They no longer exist. Ceasing to strive to be the best and greatest at
everything is not 'growing up', it's resting on your laurels. There's much
more than just bragging rights to being 'first, bigger, best'. Technology is
what dictates and drives society. If Germany or Japan (or Italy or ...) had
developed nuclear weapons before the US, the world would be quite a different
place today. If North Korea had not developed nuclear deterrence, Kim would
now likely rest alongside Gadaffi and Hussein.

And while it's now easy to say in hindsight 'Well, [insert new form of bigger,
better, badder] is not particle physics.' This is true, but at time nobody
knew where particle physics would take us. The idea of bomb the size of a
small table that could destroy entire cities is something that would have
seemed impossible before the US worked to to become 'bigger, better, badder'
in what was at one time mostly theoretical particle research.

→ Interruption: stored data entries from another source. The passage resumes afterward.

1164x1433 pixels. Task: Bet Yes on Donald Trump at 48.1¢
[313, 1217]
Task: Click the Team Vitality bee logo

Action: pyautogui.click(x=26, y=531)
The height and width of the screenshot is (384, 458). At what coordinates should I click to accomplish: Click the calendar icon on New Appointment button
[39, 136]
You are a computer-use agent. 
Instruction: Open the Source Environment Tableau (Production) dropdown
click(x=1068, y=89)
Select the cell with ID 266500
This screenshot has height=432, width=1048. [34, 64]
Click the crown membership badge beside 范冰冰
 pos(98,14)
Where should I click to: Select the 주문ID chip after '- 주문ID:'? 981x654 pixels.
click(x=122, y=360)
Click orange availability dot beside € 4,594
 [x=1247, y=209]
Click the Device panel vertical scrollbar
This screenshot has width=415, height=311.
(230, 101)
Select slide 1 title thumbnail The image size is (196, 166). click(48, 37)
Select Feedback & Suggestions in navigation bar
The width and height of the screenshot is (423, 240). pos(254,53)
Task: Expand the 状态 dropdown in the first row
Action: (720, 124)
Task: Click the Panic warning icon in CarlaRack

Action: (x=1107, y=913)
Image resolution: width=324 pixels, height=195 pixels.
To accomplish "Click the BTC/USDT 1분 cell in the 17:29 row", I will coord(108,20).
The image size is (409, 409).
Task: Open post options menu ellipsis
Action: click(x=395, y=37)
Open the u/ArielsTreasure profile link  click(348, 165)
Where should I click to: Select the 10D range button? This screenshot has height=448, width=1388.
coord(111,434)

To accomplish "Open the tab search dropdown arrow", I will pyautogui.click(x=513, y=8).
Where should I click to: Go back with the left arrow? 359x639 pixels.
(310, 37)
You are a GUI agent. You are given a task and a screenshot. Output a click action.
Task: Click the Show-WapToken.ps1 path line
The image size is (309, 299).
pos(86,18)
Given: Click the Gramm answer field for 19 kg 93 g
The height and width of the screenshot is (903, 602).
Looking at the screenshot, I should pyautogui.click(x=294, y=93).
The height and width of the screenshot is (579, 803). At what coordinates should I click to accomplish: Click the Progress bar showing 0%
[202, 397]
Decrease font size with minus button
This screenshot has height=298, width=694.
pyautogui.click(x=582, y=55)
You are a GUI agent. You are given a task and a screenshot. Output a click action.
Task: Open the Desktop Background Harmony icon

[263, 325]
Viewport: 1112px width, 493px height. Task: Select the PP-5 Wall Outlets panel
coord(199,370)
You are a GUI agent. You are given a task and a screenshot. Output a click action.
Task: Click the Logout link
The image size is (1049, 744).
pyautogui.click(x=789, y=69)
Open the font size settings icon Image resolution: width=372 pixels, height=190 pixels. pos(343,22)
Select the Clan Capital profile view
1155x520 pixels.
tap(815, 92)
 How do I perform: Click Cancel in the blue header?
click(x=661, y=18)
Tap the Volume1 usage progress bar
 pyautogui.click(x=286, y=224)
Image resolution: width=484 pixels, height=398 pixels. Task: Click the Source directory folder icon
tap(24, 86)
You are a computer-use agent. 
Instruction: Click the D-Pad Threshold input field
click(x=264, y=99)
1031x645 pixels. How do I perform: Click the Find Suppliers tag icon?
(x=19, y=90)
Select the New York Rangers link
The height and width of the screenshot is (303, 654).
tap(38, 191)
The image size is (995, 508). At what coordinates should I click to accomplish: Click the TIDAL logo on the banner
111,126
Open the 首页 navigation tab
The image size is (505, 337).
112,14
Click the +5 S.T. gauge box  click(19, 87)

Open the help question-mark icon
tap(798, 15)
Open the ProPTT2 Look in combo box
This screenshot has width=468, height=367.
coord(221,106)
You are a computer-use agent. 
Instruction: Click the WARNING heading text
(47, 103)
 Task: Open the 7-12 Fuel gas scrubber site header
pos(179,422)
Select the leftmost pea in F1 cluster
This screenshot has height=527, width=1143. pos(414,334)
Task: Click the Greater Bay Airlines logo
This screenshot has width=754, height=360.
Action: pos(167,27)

The worst part of this all is that while we don't know the future, we do have
a very good idea of where it's headed. Space is likely where the nest greatest
achievements and breakthroughs will come from. But predicting how or where is
going to be all but impossible, which is why working to be the king of all
pursuits is critical. China is headed straight in this direction. They have
not matched our technical skills yet, but at the time when we were conquering
the world through technology and taking the baby steps into the computer age
-- China was a backwoods nation where people were literally starving to death
by the tens of millions. That they're now the second most powerful nation in
the world, pushing forward technology and development at an unprecedented
rate, is way more than enough reason to believe that one should not
underestimate their resolve and ability.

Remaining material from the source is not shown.